TRY IT:
Transcribe the entries below exactly.

*** Opening RECORDS FOR PROCESSING ***

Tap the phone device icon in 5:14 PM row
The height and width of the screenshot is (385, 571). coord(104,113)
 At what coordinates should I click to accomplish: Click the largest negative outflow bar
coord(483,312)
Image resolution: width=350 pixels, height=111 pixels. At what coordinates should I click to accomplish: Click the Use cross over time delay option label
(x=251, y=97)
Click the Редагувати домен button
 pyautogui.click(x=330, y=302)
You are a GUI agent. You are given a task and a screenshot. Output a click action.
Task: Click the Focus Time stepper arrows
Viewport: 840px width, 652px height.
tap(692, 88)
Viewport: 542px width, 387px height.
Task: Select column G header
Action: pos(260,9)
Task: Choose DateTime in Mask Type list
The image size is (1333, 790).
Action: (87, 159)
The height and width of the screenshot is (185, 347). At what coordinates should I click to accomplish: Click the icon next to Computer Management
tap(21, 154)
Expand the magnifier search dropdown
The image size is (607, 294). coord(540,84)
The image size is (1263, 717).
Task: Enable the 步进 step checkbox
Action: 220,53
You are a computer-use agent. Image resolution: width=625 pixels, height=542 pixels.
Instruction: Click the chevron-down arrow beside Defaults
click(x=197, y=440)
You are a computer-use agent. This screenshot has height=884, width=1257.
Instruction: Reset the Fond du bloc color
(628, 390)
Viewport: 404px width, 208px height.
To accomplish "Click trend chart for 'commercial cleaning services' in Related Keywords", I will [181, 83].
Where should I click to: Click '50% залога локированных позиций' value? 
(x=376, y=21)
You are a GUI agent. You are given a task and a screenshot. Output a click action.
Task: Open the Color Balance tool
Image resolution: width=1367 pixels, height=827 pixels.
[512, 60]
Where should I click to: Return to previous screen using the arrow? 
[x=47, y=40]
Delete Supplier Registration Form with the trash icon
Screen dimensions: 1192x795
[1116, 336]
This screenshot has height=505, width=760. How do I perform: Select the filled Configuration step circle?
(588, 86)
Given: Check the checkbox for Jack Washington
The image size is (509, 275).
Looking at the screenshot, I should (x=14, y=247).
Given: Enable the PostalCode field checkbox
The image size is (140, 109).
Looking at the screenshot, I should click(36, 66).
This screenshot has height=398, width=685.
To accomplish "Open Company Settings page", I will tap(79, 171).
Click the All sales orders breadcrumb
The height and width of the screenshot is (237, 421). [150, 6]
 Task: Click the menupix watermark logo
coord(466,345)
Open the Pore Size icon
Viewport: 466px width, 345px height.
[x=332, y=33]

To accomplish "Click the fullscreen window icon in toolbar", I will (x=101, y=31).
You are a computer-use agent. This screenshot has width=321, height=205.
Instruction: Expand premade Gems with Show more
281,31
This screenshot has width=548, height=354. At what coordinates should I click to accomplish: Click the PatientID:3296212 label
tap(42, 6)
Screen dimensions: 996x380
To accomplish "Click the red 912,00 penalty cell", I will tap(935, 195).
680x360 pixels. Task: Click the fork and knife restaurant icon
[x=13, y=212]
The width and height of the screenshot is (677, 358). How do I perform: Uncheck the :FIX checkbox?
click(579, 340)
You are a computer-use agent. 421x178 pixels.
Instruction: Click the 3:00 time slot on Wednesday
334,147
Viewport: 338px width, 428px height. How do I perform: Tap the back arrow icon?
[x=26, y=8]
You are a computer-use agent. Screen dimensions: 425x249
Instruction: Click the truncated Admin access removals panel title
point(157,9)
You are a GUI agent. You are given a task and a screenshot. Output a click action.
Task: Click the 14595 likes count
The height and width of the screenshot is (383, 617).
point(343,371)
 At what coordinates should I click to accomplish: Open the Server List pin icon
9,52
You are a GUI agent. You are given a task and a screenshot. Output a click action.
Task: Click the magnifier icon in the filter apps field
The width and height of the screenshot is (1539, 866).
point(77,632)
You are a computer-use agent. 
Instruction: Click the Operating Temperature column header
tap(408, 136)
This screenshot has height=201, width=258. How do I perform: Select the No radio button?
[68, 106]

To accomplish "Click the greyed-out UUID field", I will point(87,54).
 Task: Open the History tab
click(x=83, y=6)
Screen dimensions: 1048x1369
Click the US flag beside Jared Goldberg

*** Closing RECORDS FOR PROCESSING ***

COMPLETED EXERCISE:
Tap the phone device icon in 5:14 PM row
The height and width of the screenshot is (385, 571). coord(104,113)
 At what coordinates should I click to accomplish: Click the largest negative outflow bar
coord(483,312)
Image resolution: width=350 pixels, height=111 pixels. At what coordinates should I click to accomplish: Click the Use cross over time delay option label
(x=251, y=97)
Click the Редагувати домен button
 pyautogui.click(x=330, y=302)
You are a GUI agent. You are given a task and a screenshot. Output a click action.
Task: Click the Focus Time stepper arrows
Viewport: 840px width, 652px height.
tap(692, 88)
Viewport: 542px width, 387px height.
Task: Select column G header
Action: pos(260,9)
Task: Choose DateTime in Mask Type list
The image size is (1333, 790).
Action: (87, 159)
The height and width of the screenshot is (185, 347). At what coordinates should I click to accomplish: Click the icon next to Computer Management
tap(21, 154)
Expand the magnifier search dropdown
The image size is (607, 294). coord(540,84)
The image size is (1263, 717).
Task: Enable the 步进 step checkbox
Action: 220,53
You are a computer-use agent. Image resolution: width=625 pixels, height=542 pixels.
Instruction: Click the chevron-down arrow beside Defaults
click(x=197, y=440)
You are a computer-use agent. This screenshot has height=884, width=1257.
Instruction: Reset the Fond du bloc color
(628, 390)
Viewport: 404px width, 208px height.
To accomplish "Click trend chart for 'commercial cleaning services' in Related Keywords", I will [181, 83].
Where should I click to: Click '50% залога локированных позиций' value? 
(x=376, y=21)
You are a GUI agent. You are given a task and a screenshot. Output a click action.
Task: Open the Color Balance tool
Image resolution: width=1367 pixels, height=827 pixels.
[512, 60]
Where should I click to: Return to previous screen using the arrow? 
[x=47, y=40]
Delete Supplier Registration Form with the trash icon
Screen dimensions: 1192x795
[1116, 336]
This screenshot has height=505, width=760. How do I perform: Select the filled Configuration step circle?
(588, 86)
Given: Check the checkbox for Jack Washington
The image size is (509, 275).
Looking at the screenshot, I should (x=14, y=247).
Given: Enable the PostalCode field checkbox
The image size is (140, 109).
Looking at the screenshot, I should click(36, 66).
This screenshot has height=398, width=685.
To accomplish "Open Company Settings page", I will tap(79, 171).
Click the All sales orders breadcrumb
The height and width of the screenshot is (237, 421). [150, 6]
 Task: Click the menupix watermark logo
coord(466,345)
Open the Pore Size icon
Viewport: 466px width, 345px height.
[x=332, y=33]

To accomplish "Click the fullscreen window icon in toolbar", I will (x=101, y=31).
You are a computer-use agent. This screenshot has width=321, height=205.
Instruction: Expand premade Gems with Show more
281,31
This screenshot has width=548, height=354. At what coordinates should I click to accomplish: Click the PatientID:3296212 label
tap(42, 6)
Screen dimensions: 996x380
To accomplish "Click the red 912,00 penalty cell", I will tap(935, 195).
680x360 pixels. Task: Click the fork and knife restaurant icon
[x=13, y=212]
The width and height of the screenshot is (677, 358). How do I perform: Uncheck the :FIX checkbox?
click(579, 340)
You are a computer-use agent. 421x178 pixels.
Instruction: Click the 3:00 time slot on Wednesday
334,147
Viewport: 338px width, 428px height. How do I perform: Tap the back arrow icon?
[x=26, y=8]
You are a computer-use agent. Screen dimensions: 425x249
Instruction: Click the truncated Admin access removals panel title
point(157,9)
You are a GUI agent. You are given a task and a screenshot. Output a click action.
Task: Click the 14595 likes count
The height and width of the screenshot is (383, 617).
point(343,371)
 At what coordinates should I click to accomplish: Open the Server List pin icon
9,52
You are a GUI agent. You are given a task and a screenshot. Output a click action.
Task: Click the magnifier icon in the filter apps field
The width and height of the screenshot is (1539, 866).
point(77,632)
You are a computer-use agent. 
Instruction: Click the Operating Temperature column header
tap(408, 136)
This screenshot has height=201, width=258. How do I perform: Select the No radio button?
[68, 106]

To accomplish "Click the greyed-out UUID field", I will point(87,54).
 Task: Open the History tab
click(x=83, y=6)
Screen dimensions: 1048x1369
Click the US flag beside Jared Goldberg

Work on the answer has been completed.